Data extract:
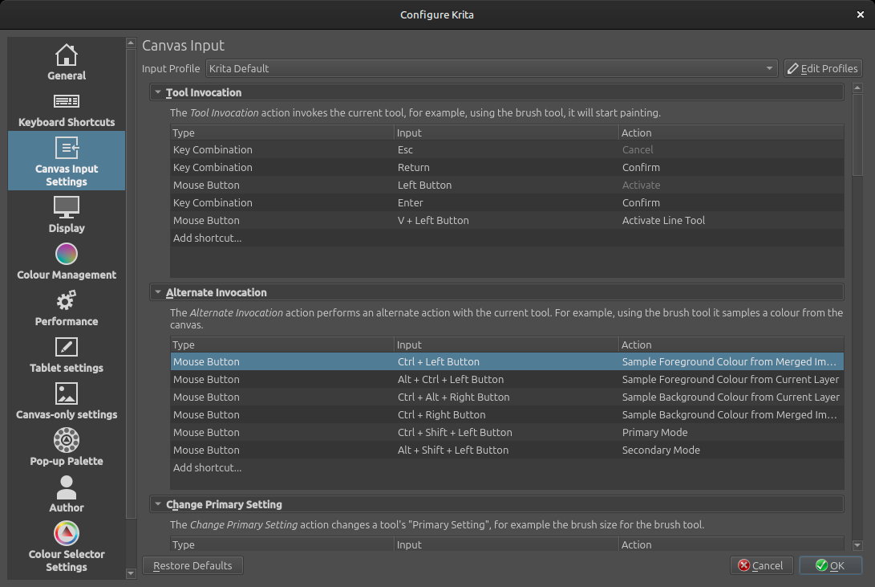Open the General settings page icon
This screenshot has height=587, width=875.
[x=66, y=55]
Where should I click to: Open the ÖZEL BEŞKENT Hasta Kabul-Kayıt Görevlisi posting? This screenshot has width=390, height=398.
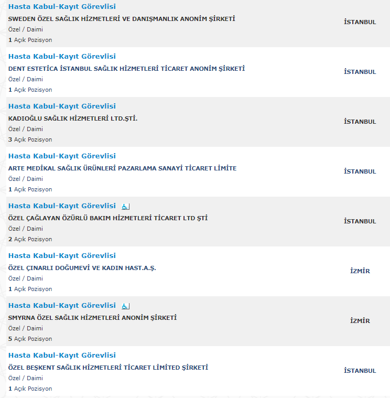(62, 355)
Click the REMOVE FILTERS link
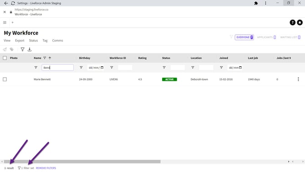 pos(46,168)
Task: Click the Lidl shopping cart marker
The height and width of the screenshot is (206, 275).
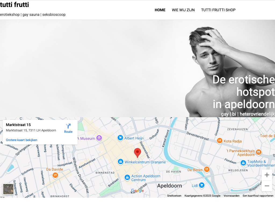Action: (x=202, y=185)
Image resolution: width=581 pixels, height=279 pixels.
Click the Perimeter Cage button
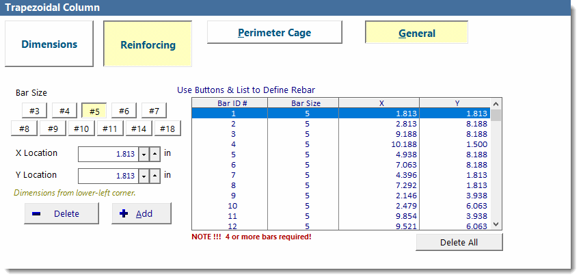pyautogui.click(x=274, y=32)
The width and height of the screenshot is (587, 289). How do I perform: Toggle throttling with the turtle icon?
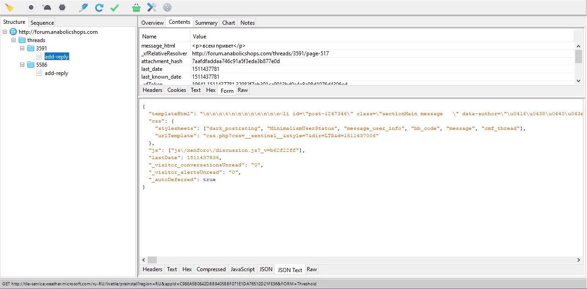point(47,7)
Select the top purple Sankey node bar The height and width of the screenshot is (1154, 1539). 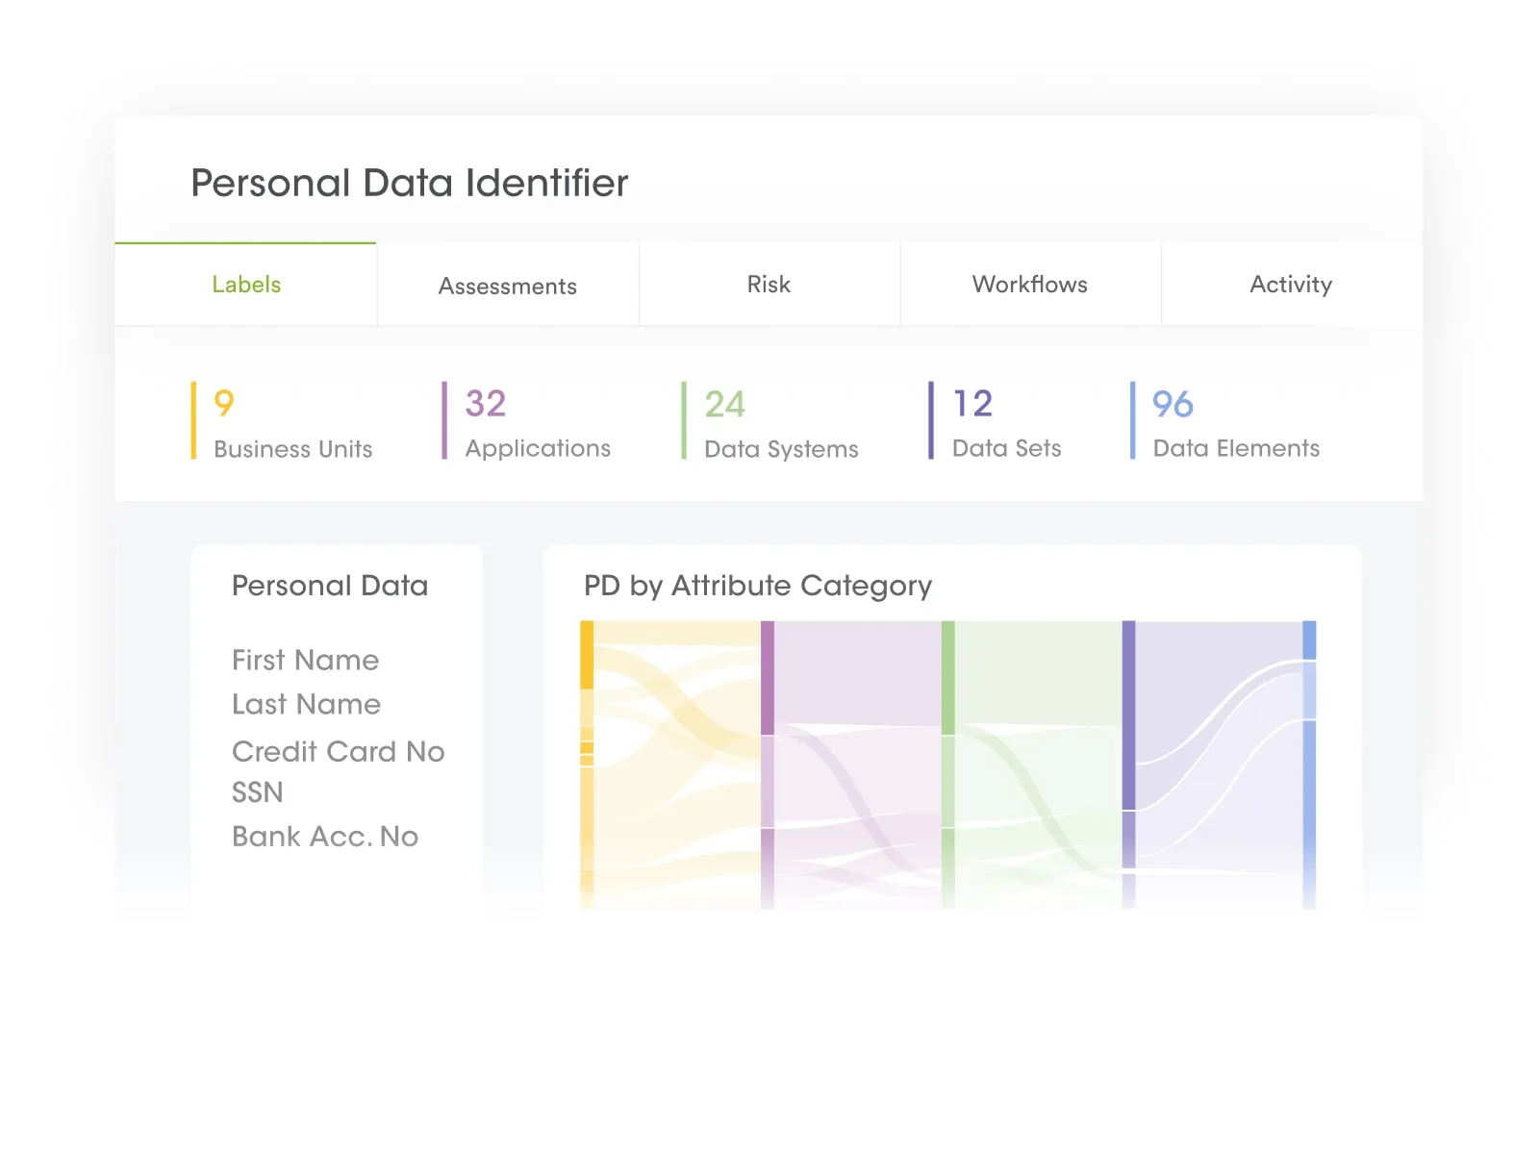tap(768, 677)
---
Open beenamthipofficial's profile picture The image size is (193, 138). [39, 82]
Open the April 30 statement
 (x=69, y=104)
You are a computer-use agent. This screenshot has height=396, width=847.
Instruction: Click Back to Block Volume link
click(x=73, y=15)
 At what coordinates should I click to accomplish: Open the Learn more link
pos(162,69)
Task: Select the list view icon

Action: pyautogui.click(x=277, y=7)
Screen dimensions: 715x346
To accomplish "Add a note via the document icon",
* * *
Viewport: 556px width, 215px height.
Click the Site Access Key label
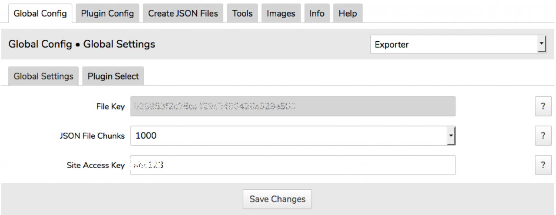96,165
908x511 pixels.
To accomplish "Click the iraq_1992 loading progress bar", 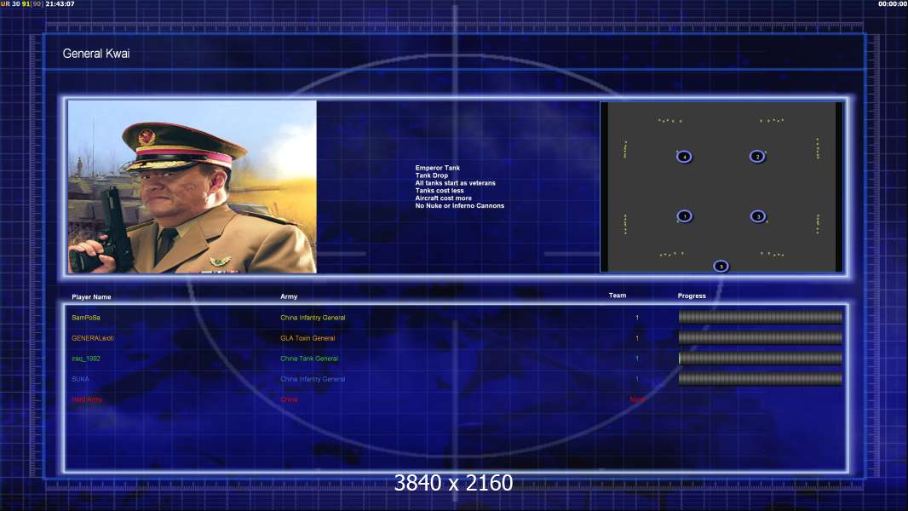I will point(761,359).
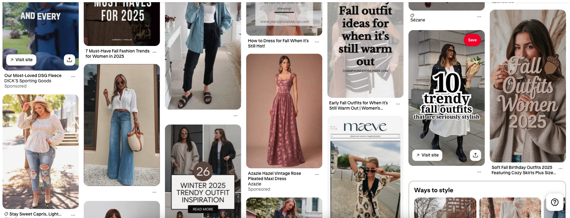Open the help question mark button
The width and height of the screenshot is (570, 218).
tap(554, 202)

Exercise: Work out how many lines above contain the word "pixels". Give only the number.

Output of the exercise: 2